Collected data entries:
+++
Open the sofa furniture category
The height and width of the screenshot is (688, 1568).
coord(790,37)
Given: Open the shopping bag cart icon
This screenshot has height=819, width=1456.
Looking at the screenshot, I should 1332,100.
+++
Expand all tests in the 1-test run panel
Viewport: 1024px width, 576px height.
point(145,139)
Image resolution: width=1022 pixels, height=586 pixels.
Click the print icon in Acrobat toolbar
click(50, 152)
+++
Problem requirements: Your answer should be a single number, namely how many lines of the data above hold "Open".

Answer to this problem: 2